Herc ü merc ettiğin edvâra da yetmez o kitâb...
Seni ancak ebediyyetler eder istiâb.

"Bu, taşındır" diyerek Kâ'be'yi diksem başına;
Rûhumun vahyini duysam da geçirsem taşına;

 Sonra gök kubbeyi alsam da ridâ nâmıyle,
Kanayan lâhdine çeksem bütün ecrâmıyle;

Mor bulutlarla  (Ebr-ı nisânı) açık türbene çatsam da tavan,
Yedi kandilli Süreyyâ'yı uzatsam oradan;

Sen bu âvîzenin altında, bürünmüş kanına,
Uzanırken, gece mehtâbı getirsem yanına,

Türbedârın gibi tâ fecre kadar bekletsem;
Gündüzün fecr ile âvîzeni lebrîz etsem; 

Tüllenen mağribi, akşamları sarsam yarana...
Yine bir şey yapabildim diyemem hâtırana.
.....
Ey! Şehîd oğlu şehîd, isteme benden makber,
Sana âgûşunu açmış duruyor Peygamber.

Çanakkale Savaşları, Türk'ün yenilmezliğinin, centilmenliğinin aynasıdır. Bu savaşlarda parlayan Mustafa Kemal, Türk askerinin bağımsızlığı ve namusu söz konusu olunca nasıl ölüme koştuğunu bilmekteydi. Bir buluşmada Mısır Devlet Başkanı Atatürk'e takdirini söylemiş ve demiş ki: 

"Ekselans benim milletimin de  sizin milletiniz gibi hürriyete ve istiklale ihtiyacı var. Bunu nasıl temin edebiliriz? Tıpkı sizin Çanakkale Boğaz Savaşında Düvel-i Muazzama Ordusuna karşı kazandığınız zafer gibi bizim de böyle bir ordu ve stratejiye ihtiyacımız var. Bize bu konuda yardım edebilir misiniz?"  
Mustafa  Kemal'in yanıtı kısa olmuş:
"Vatanı  için şehit olacak bir buçuk milyon Mısırlı genciniz varsa bu işi yapabiliriz. Bunun haricinde olmaz!" 
Mısır Devlet Başkanı: 
-"Maalesef bizim öyle ölecek bir buçuk milyon Mısırlı gencimiz yok." deyince, Mustafa Kemal:
-"O zaman sizin de hürriyet ve istiklale hakkınız olamaz." demiş.
Çanakkale arslanları, yurdumuzun dört bir yanında türkülerde yaşıyor. Siz bakmayınız bu türkülerde "Gençliğim eyvah!" denildiğinde. Şu türküdeki iç çekişe:

Çanakkale içinde vurdular beni / Ölmeden mezara koydular beni /Of gençliğim eyvah. // Çanakkale içinde Aynalı Çarşı / Ana ben gidiyom düşmana karşı /Of gençliğim eyvah. // Çanakkale içinde sıra söğütler / Altında yatıyor arslan yiğitler / Of gençliğim eyvah. //..."

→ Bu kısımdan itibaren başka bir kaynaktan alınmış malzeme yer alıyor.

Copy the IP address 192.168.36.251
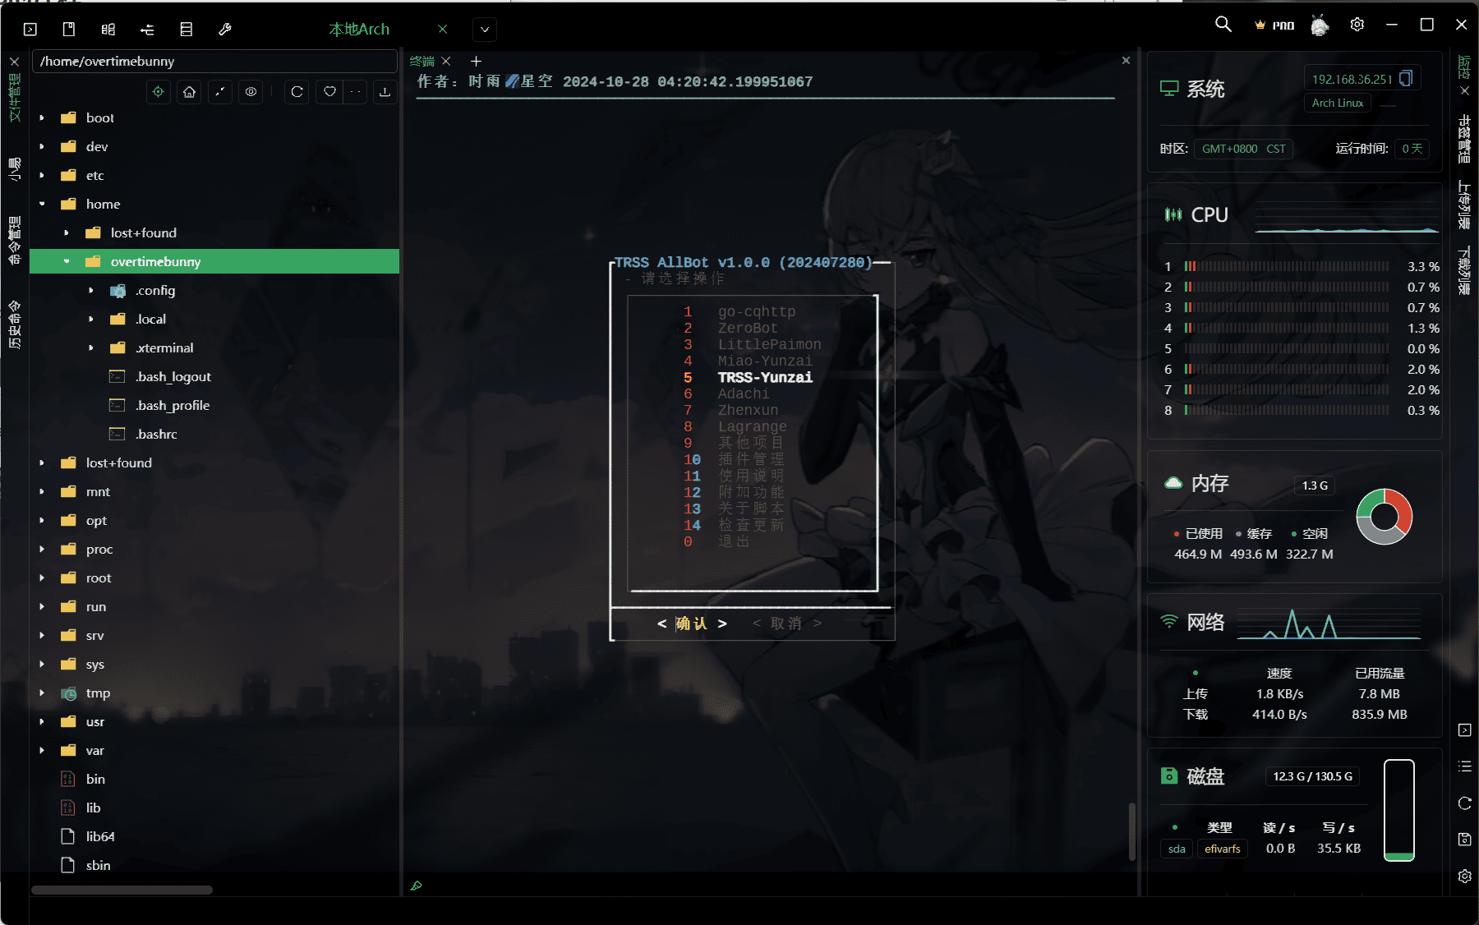The image size is (1479, 925). pyautogui.click(x=1406, y=78)
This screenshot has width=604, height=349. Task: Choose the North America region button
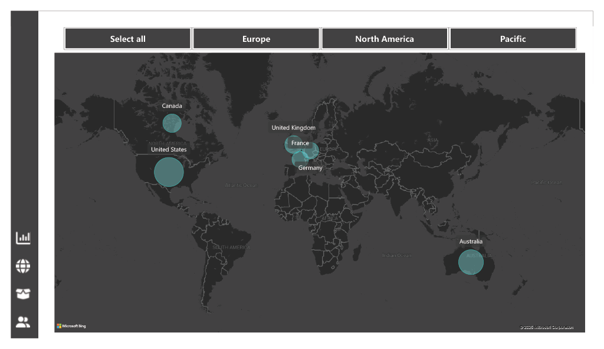tap(384, 39)
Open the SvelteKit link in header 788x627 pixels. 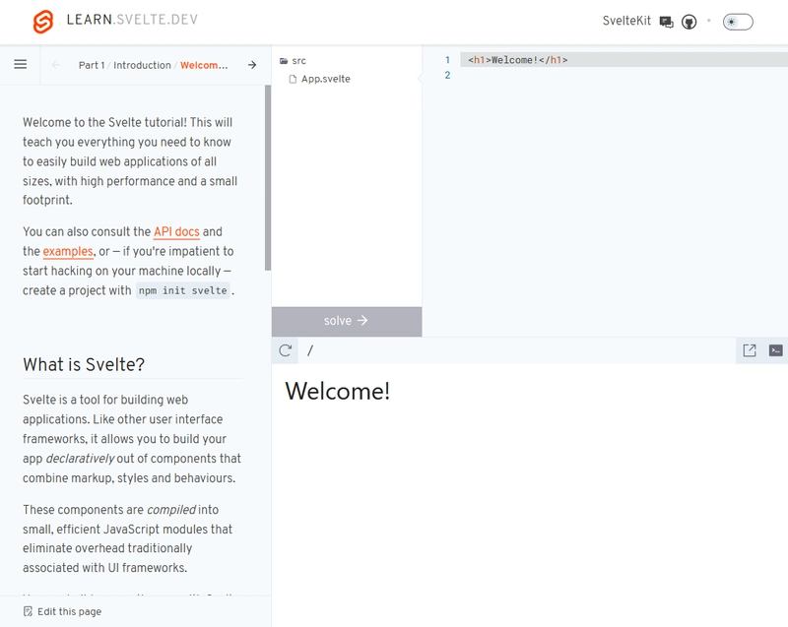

250 bin memleket evlâdının şehit düştüğü, bir o kadarının da gâzi olarak döndüğü Çanakkale savaşları ile her Türk çocuğunun onur duyması gerektir. Türk askeri, devleti ve ulusu uğruna canını-kanını esirgemeyen üstünde yaşadığımız toprakları vatan yapan Peygamber'in ve tarihin övdüğü "bir güzel askerdir" Çünkü, Mithat Cemal Kuntay'ın dediği gibi "Bayrakları bayrak yapan üstündeki kandır / Toprak, eğer uğrunda ölen varsa vatandır."